Last time I sand-blasted, I modified plastic storage-tote to collect the media. Although for a scuba-cylinder, I'm going to need a bigger one.
how do you apply the cerakote?

It's probably best to follow instructions from the manufacturer, and not my instructions.

That said, the simple form is you first sand-blast the surface, mix the paint that comes in two parts, filter it, apply with an air-brush or paint-fun, and normally you bake the item as well.

There's also air-cure Cerakote. When you search their products, select "air" under "cure."


I've also use KG GunKote, which has the advantage of being a little less expensive. However, they have fewer colors, and it looks like they may have stopped producing their air-cure lineup.

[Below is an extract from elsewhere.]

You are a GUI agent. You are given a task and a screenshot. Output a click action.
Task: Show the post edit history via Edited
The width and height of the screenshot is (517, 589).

edit: To be clear, you don't want to bake your scuba-tank, so get the Air-cure version if you do go the cerakote route.
 
$70 per pint and I would think more coats is better for this type of thing. Could be mildly costly per tank if their surface is still good. Would be nice to color code or coordinate my tanks. Make the wife's whatever color she wants. Mine could be red. My spares white. My ancient aluminum 80s could go green for when I make them dedicated high% O2 bottles. Oh the possibilities...
 
$70 per pint and I would think more coats is better for this type of thing. Could be mildly costly per tank if their surface is still good. Would be nice to color code or coordinate my tanks. Make the wife's whatever color she wants. Mine could be red. My spares white. My ancient aluminum 80s could go green for when I make them dedicated high% O2 bottles. Oh the possibilities...
Cheaper to buy new tanks!
 
1 pint should cover 2 tanks if I did the math correct. New tanks may be only a bit more expensive but def not as fun.
I'm not actually recommending anyone else use Cerakote to paint scuba-tanks. I'm simply talking about doing it myself, especially since I have some Cerakote sitting around. There are probably much less expensive and more practical paints to use, even ones that can stand up to some abuse.

That said, Cerakote is applied in extremely thin coats. A pint goes a VERY, VERY long ways, especially on a smooth and "flat" surface like a scuba-tank. I hate to estimate how many tanks a pint would cover, but I could easily cover many, many more than 2 tanks with a pint.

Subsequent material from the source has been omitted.